> _Problem requirements_
Copy out and return the lines from the one holding "This screenshot has width=1400, height=845." to the end of the listing below, both included, omitting the pictures.

> _Input records_
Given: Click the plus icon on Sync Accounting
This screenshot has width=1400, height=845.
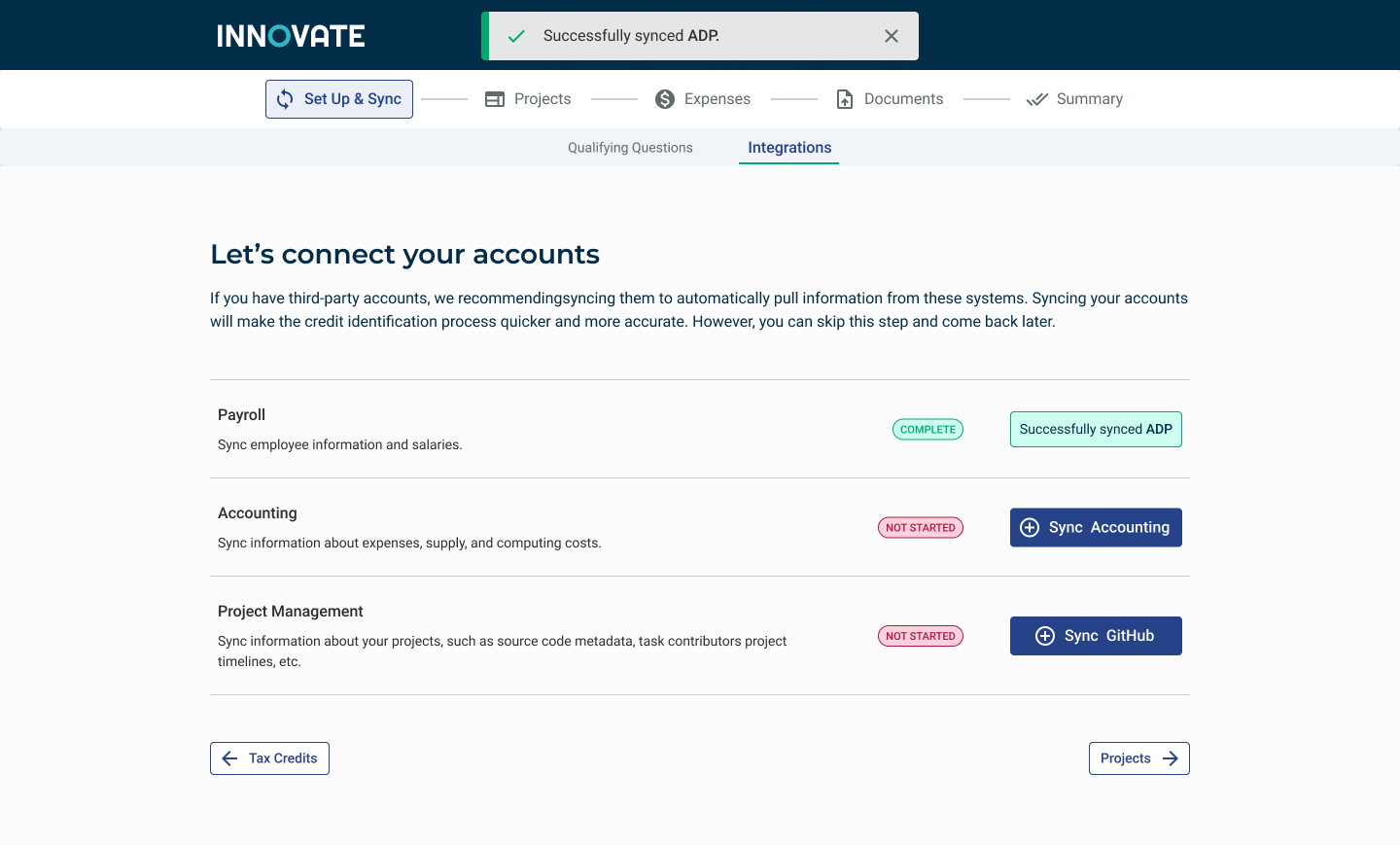Looking at the screenshot, I should tap(1030, 527).
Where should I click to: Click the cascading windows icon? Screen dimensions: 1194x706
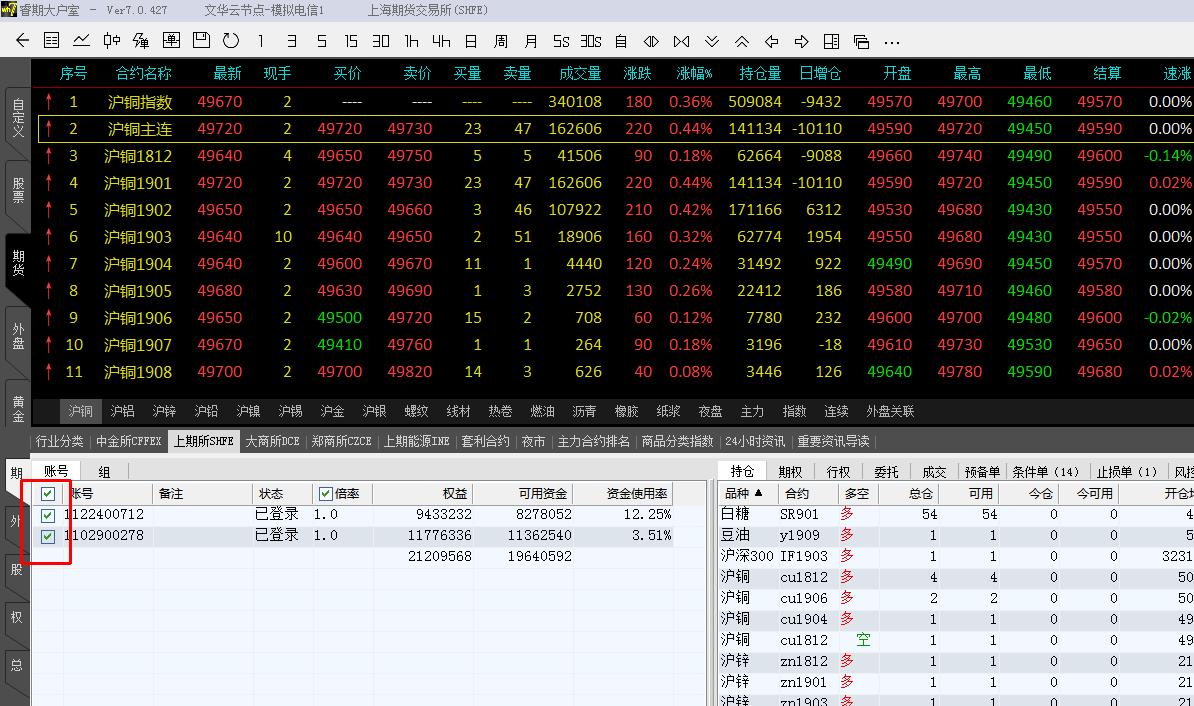tap(861, 41)
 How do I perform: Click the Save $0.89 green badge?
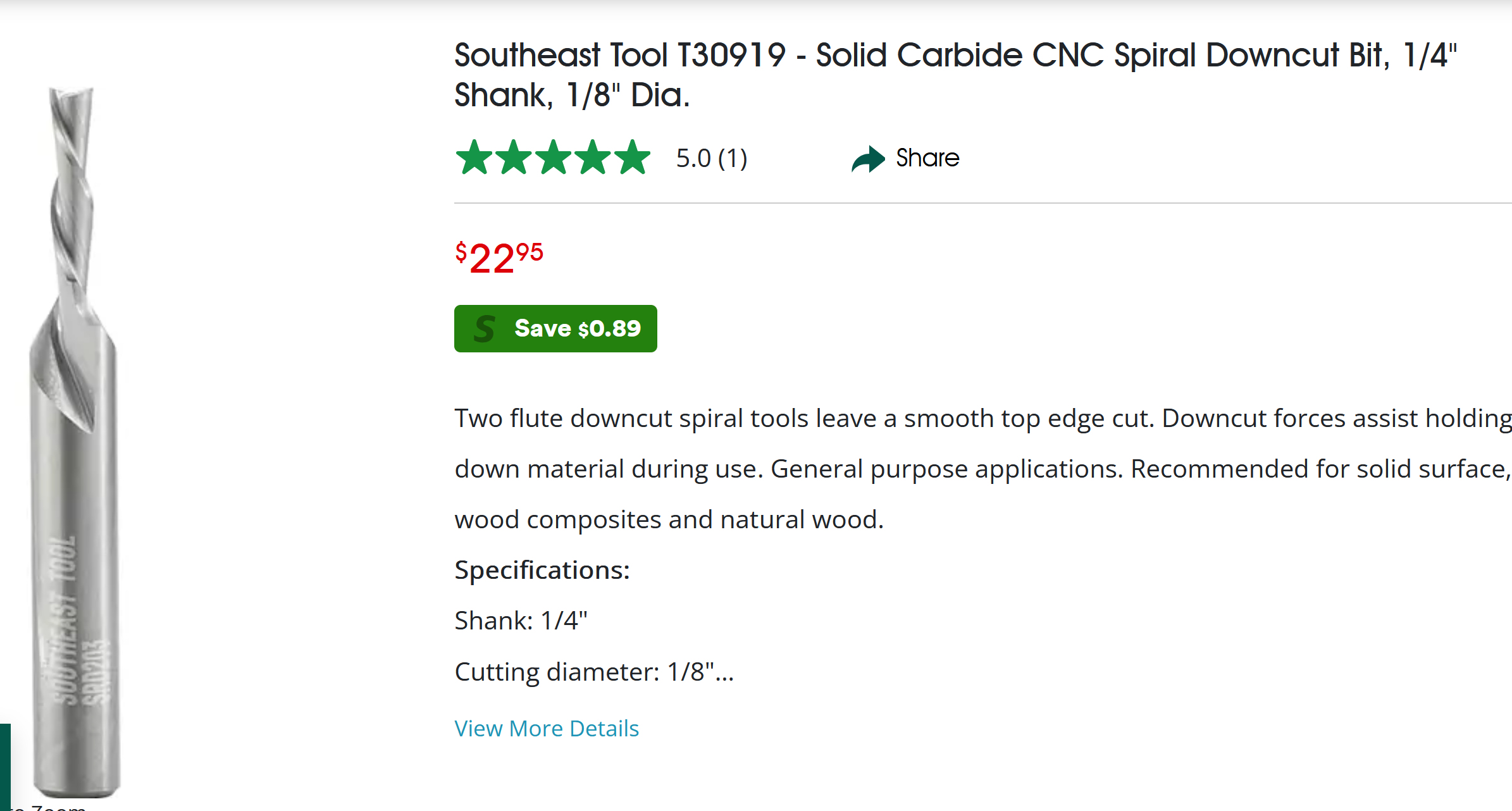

> _Solution to this exercise_
This screenshot has width=1400, height=845.
Looking at the screenshot, I should tap(1030, 527).
Where should I click to: Click the cascading windows icon? Screen dimensions: 1194x706
tap(861, 41)
 How do I perform: Click the Save $0.89 green badge?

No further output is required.